Project Overview
This project involved designing and implementing an end-to-end search engine from scratch, evolving across five phases to improve retrieval accuracy and ranking effectiveness. The search engine supports various ranking models, incorporates machine learning for ranking optimization, integrates deep learning for semantic retrieval, and enhances user experience with personalized search.
Phases of Development
1. Indexing & Retrieval
The first step in building the search engine was implementing an inverted index, the core data structure for efficient retrieval. This phase involved:
- Tokenizing documents and queries to break text into searchable units.
- Removing stopwords and applying stemming for improved search accuracy.
- Building a Basic Inverted Index to store term frequencies and document frequency statistics.
- Developing a Positional Inverted Index, storing word positions within documents to enable phrase searching and proximity-based retrieval.
2. Ranking Models
Once indexing was complete, we implemented traditional ranking models to retrieve and score documents based on query relevance. This included:
- BM25 – A probabilistic ranking function balancing term frequency and document length.
- TF-IDF – A statistical measure that weighs word importance in a document.
- Pivoted Normalization – A ranking model adjusting term weighting based on document length.
- Dirichlet Prior Smoothing – A language modeling approach improving ranking by handling term sparsity.

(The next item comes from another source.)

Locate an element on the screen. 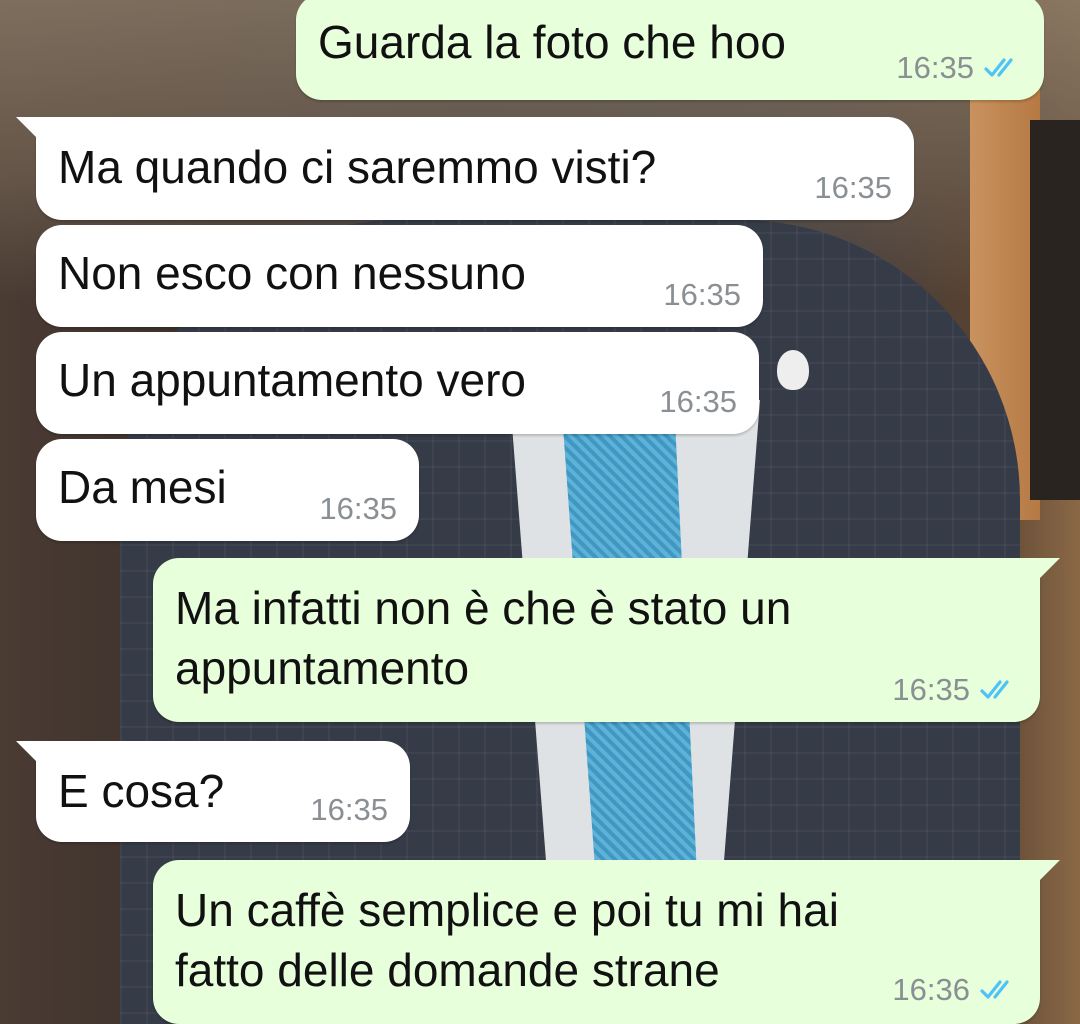  message-text: Ma quando ci saremmo visti? is located at coordinates (358, 167).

- WordCountCosineSimilarity – A vector space model measuring word overlap between query and document.
3. Learning-to-Rank (L2R)
Traditional ranking models provided a baseline, but machine learning-based ranking helped improve retrieval relevance. We trained a LambdaMART (LightGBM-based) model using labeled query-document relevance scores, allowing the system to learn optimal ranking functions. This phase involved:
- Extracting features like document length, TF-IDF scores, and BM25 scores for supervised learning.

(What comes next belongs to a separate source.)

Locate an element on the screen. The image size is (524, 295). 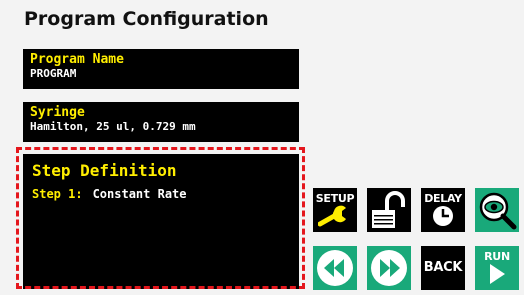
syringe-value: Hamilton, 25 ul, 0.729 mm is located at coordinates (113, 126).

- Training a Learning-to-Rank (L2R) model to optimize ranking effectiveness.
- Evaluating ranking performance by comparing L2R outputs with traditional rankers.
4. Deep Learning for IR
To move beyond keyword matching, we incorporated neural ranking models for improved semantic retrieval. This phase introduced:
- Bi-Encoders – Used pre-trained transformer models to encode query and document vectors for similarity comparison.
- Cross-Encoders – Applied deep learning models for query-document pair scoring.

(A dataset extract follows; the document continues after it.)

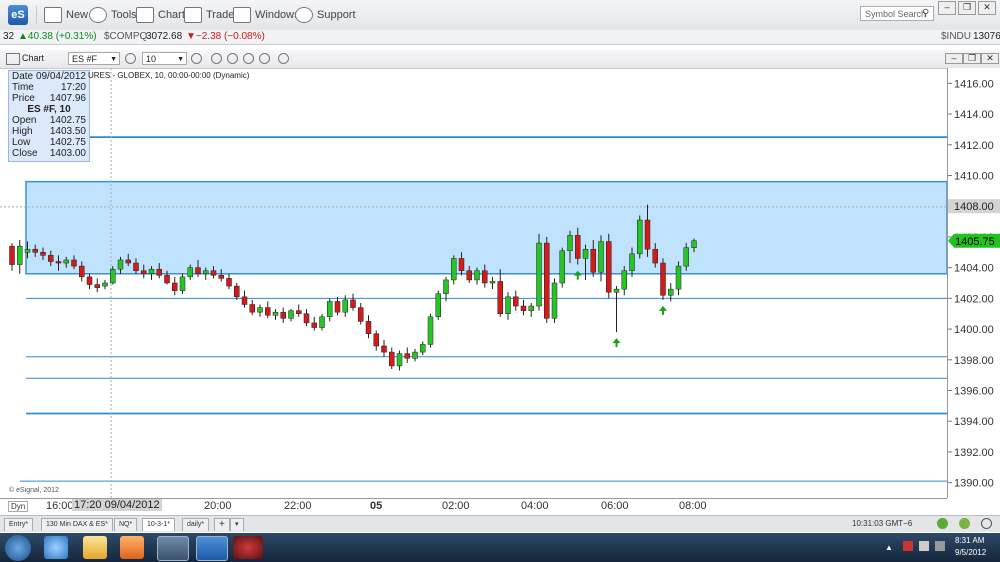 The height and width of the screenshot is (562, 1000). What do you see at coordinates (924, 546) in the screenshot?
I see `flag-icon` at bounding box center [924, 546].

- Sentence Transformers – Enhanced document retrieval by capturing contextual meaning beyond exact word matches.
5. Feedback & Personalization
The final phase aimed to make search results more user-adaptive and personalized. This included:
- Implementing query expansion to refine user searches dynamically.
- Incorporating user interaction data (click-through rates, past queries) for personalized ranking.
- Adjusting ranking weights based on historical user preferences.
Key Insights
- Deep learning models significantly improved ranking by understanding query intent rather than relying on exact word matches.
- Learning-to-Rank allowed data-driven ranking optimization, surpassing traditional methods.
- Personalization enhanced user engagement by adapting rankings based on search behavior.